Was Vizcarra’s Showdown With Congress the Right Way to Fight Corruption in Peru?
A street cleaner walks past a poster promoting Peruvian President Martin Vizcarra and his proposed reforms aimed at tackling corruption, in Lima, Peru, June 4, 2019 (AP photo by Martin Mejia).

Martin Vizcarra is Peru’s accidental president, elevated to office after Pedro Pablo Kuczynski resigned in March 2018, when it became clear that he could not survive a second impeachment vote over corruption allegations. Vizcarra’s administration started warily, leading many observers to assume he would be just a caretaker president with a deferential attitude toward Congress, which is controlled by opposition leader Keiko Fujimori and her right-wing, Popular Force party. But after revelations last year of widespread corruption in the upper echelons of the judiciary and the timid congressional response, Vizcarra changed course. He announced he would put a series of questions regarding both political and judicial reform to a popular referendum, including one banning the immediate reelection of lawmakers after a five-year term. He suddenly looked more like a leader on a mission.

Despite Congress’ initial reluctance to call the referendum, it relented when Vizcarra officially declared that the referendum would be a “vote of confidence” in his Cabinet.
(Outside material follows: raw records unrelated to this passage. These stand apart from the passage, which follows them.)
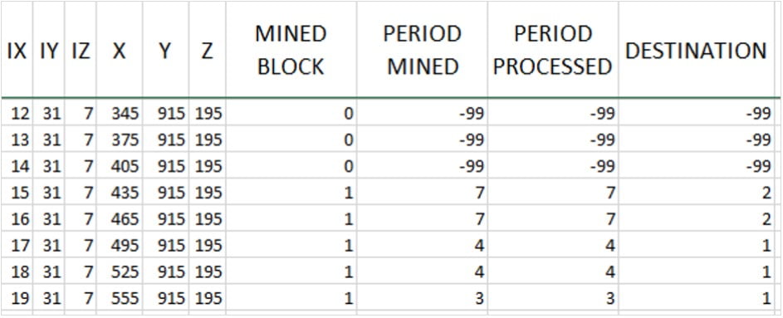Click the PERIOD PROCESSED header cell
The width and height of the screenshot is (783, 318).
553,50
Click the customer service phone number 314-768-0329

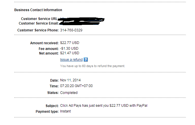pyautogui.click(x=71, y=30)
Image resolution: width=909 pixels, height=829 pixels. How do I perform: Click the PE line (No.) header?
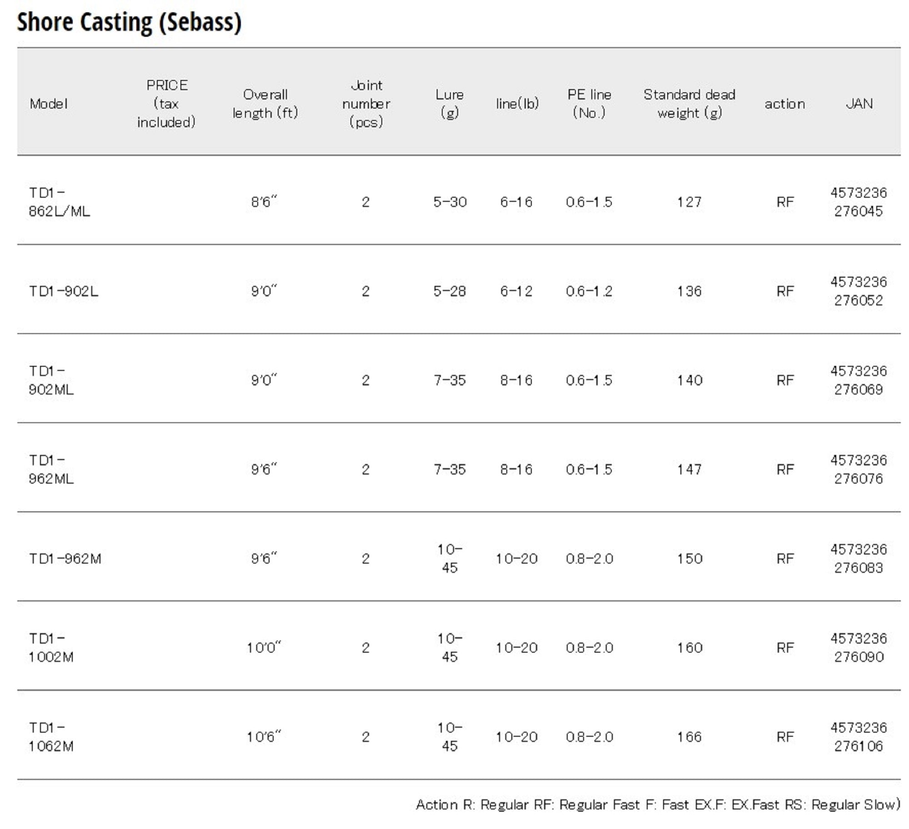tap(589, 104)
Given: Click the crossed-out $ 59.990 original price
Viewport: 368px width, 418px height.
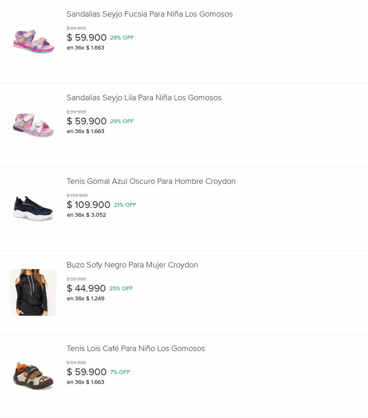Looking at the screenshot, I should click(x=76, y=279).
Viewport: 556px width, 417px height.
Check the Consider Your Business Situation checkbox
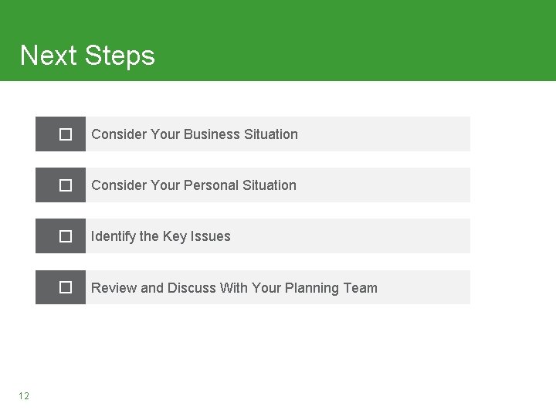pyautogui.click(x=66, y=134)
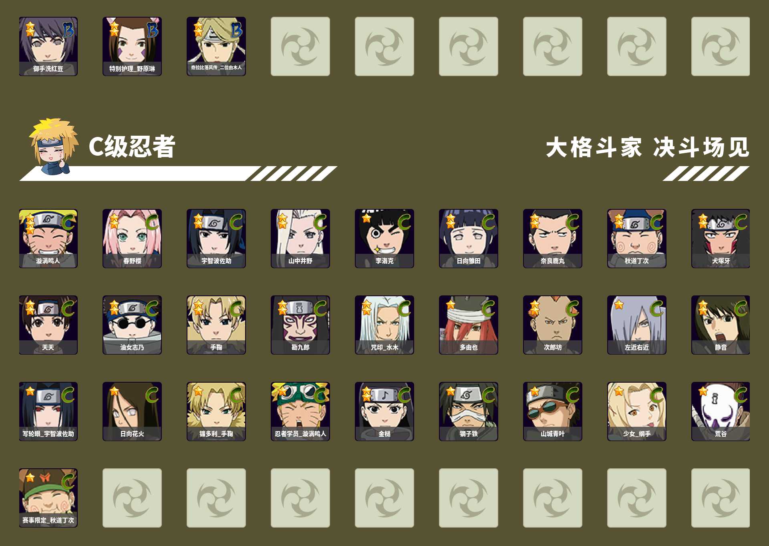Click the 大格斗家 决斗场见 banner text
Screen dimensions: 769x546
pos(648,147)
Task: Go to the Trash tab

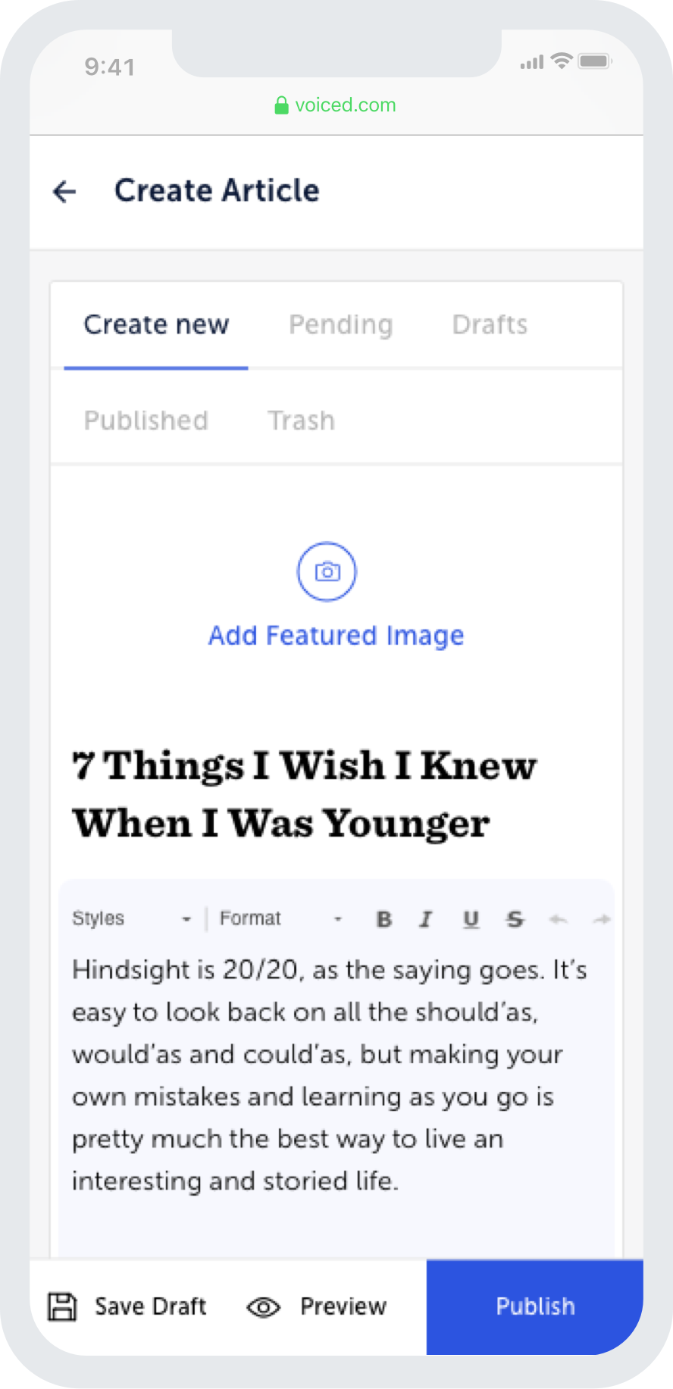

Peru is among the handful of presidential systems—Russia and France are other examples—that give Congress the right to have a vote of no confidence in the government. When such a vote is issued, the prime minister, and the Cabinet, must resign, but the president remains in office until his or her term is completed. Had the Fujimoristas and the rest of the opposition in Congress refused to go along with the referendum, Vizcarra would have been legally entitled to dismiss Congress and call for new congressional elections, under the terms of Peru’s Constitution.
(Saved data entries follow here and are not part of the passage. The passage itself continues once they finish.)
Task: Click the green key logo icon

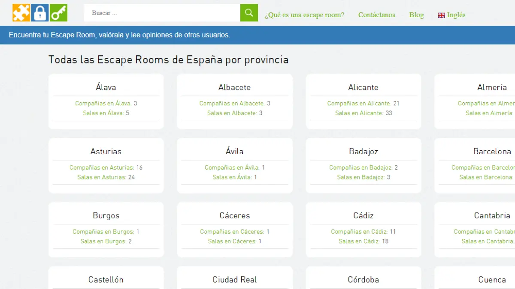Action: pos(58,13)
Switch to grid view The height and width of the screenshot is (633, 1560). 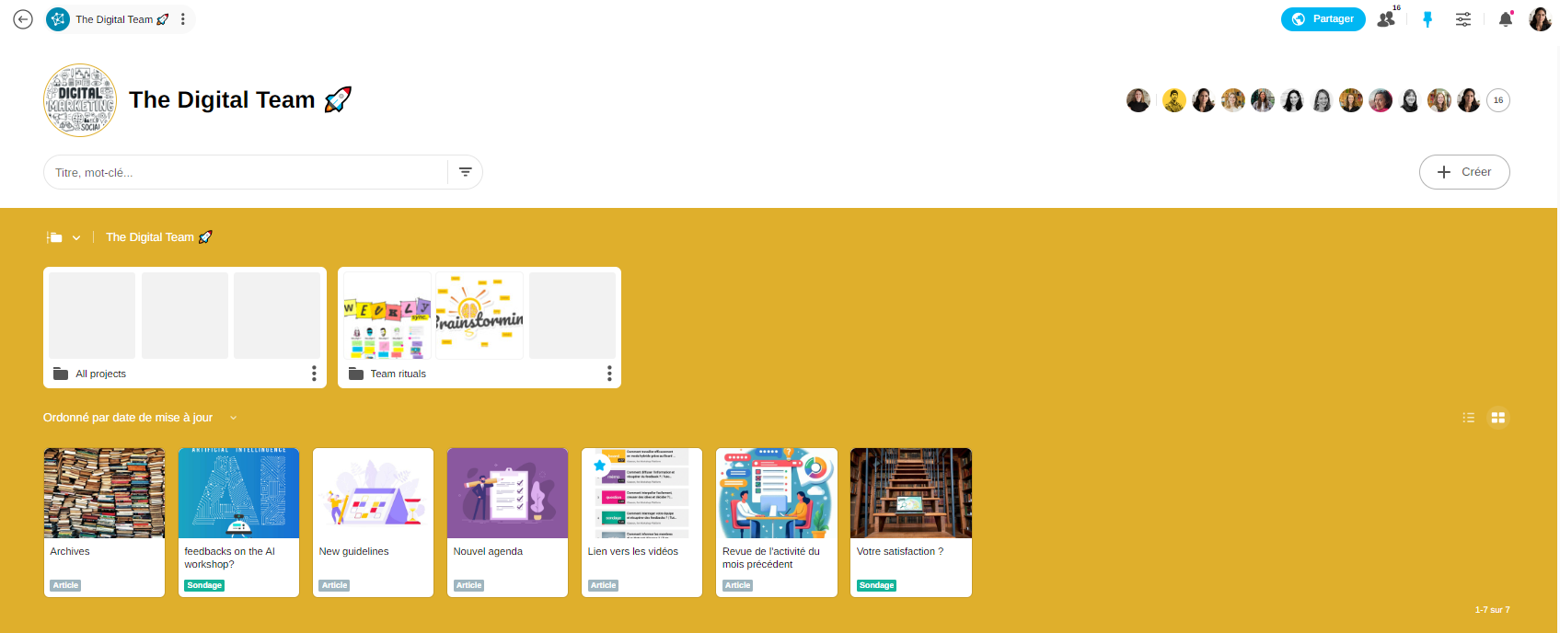[1498, 418]
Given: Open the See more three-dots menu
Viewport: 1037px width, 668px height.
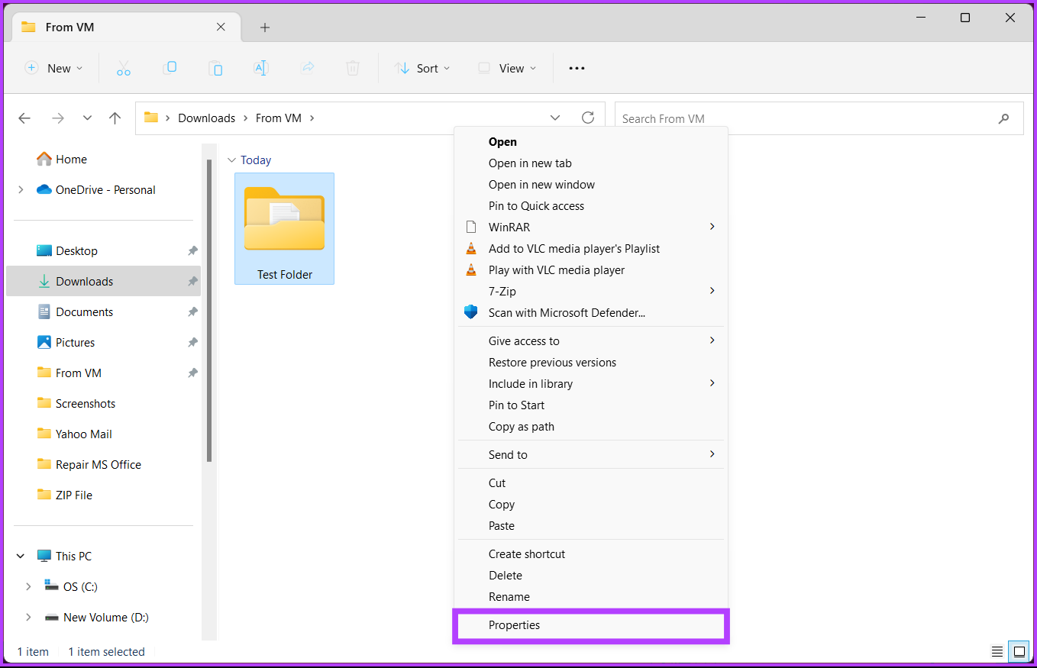Looking at the screenshot, I should point(577,68).
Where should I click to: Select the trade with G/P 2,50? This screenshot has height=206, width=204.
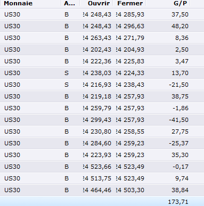point(102,50)
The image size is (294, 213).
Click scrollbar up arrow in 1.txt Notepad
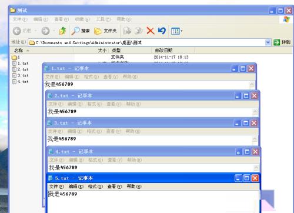click(x=252, y=85)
After Vizcarra won the referendum held last December, he sent a package of 12 bills dealing with political reform and anti-corruption measures to Congress in April. Some of the proposed reforms are meant to give constitutional stature to what is already written in Peru’s electoral laws—for example, that an incumbent president is banned from running for immediate reelection—or to offer some common-sense legislation to fight graft, by banning people who had received at least a four-year sentence for intentional crimes from running for political office.